Daha önceki yazıda da belirttiğim üzere çizgi romanda hikaye çok da iyi olmasa bile artwork’u kuvvetli olduğu sürece ne olsa okuyabilecek biriyim, Flash’e ilk başlama sebebim de Manapul’dan başkası değil. Tabi ki aralarda bir kaç sayı başka çizerlerin çizmesine bir şey demem. Ama bu cildin yarısından fazlasında başka çizerler yer alıyor, ki annual’daki 5 bölümün de 5 farklı çizeri olduğunu düşünürsek, ciltte pek fazla bir bütünlük hissedemediğimi söylemeliyim. 


Sayılardan devam edecek olursak 10. sayıda Barry’nin Patty’nin peşine düşmesini okuyoruz, ama çok fazla okuyoruz. Bu sayıda normalden fazla diyalog kullanan Buccelato ve Manapul bizi konuşma baloncuğuna boğuyor resmen, özellikle Patty’nin bodrumda adamla konuştuğu sayfalarda biraz sıkıyor. Mark Mardon kendi ailevi işleviyle ilgilenirken Flash’le doğru düzgün karşılaşmıyor bile. Sayının sonunda ise Barry’nin Türk dizilerinden çıkmışcasına “Patty için Barry’nin ölü kalması lazım” demesi ise fazlasıyla yapay geldi.
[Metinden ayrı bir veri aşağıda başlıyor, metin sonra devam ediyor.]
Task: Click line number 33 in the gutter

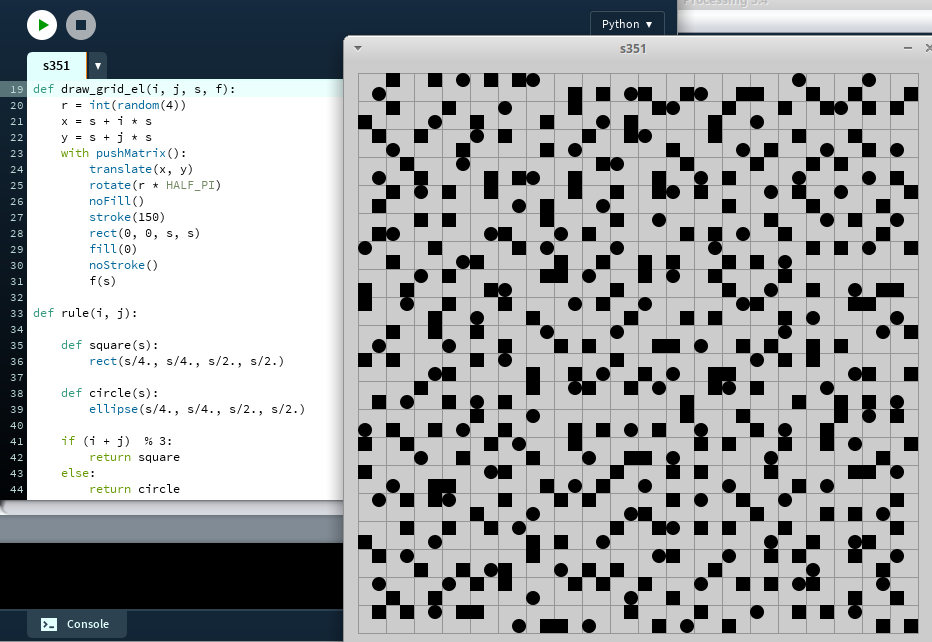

Sonraki sayıda Barry’i birden gettolarda buluyoruz, bu sefer yine Roguelardan Captain Cold ve Heatwave karşımıza çıkıyor. Bu sayıda yine – Flash okuduğumuz için normal gerçi, ama yine fazla – çabuk geçiştirilmiş bir şekilde Barry’nin barmenlik kariyerine geçişine tanık oluyoruz. Bu sayıyı da yine Marcus To çiziyor bu arada. 12. sayı ise ortalığın tam anlamıyla karıştığı yer, Glider’ın önce sayılarda topladığı takımı bu sefer saldırıya geçiyor, hem kendi içlerindeki çatışmayı hem de Central City’de birden patlak veren olayları okuyoruz, ki burda başlayan hikaye Annual’ın son kısmında iyice sarpa sarıyor ve “Şimdi bu çocuk nasıl temizleyecek bu kadar şeyi?” sorusunu sordurup bırakıyor. 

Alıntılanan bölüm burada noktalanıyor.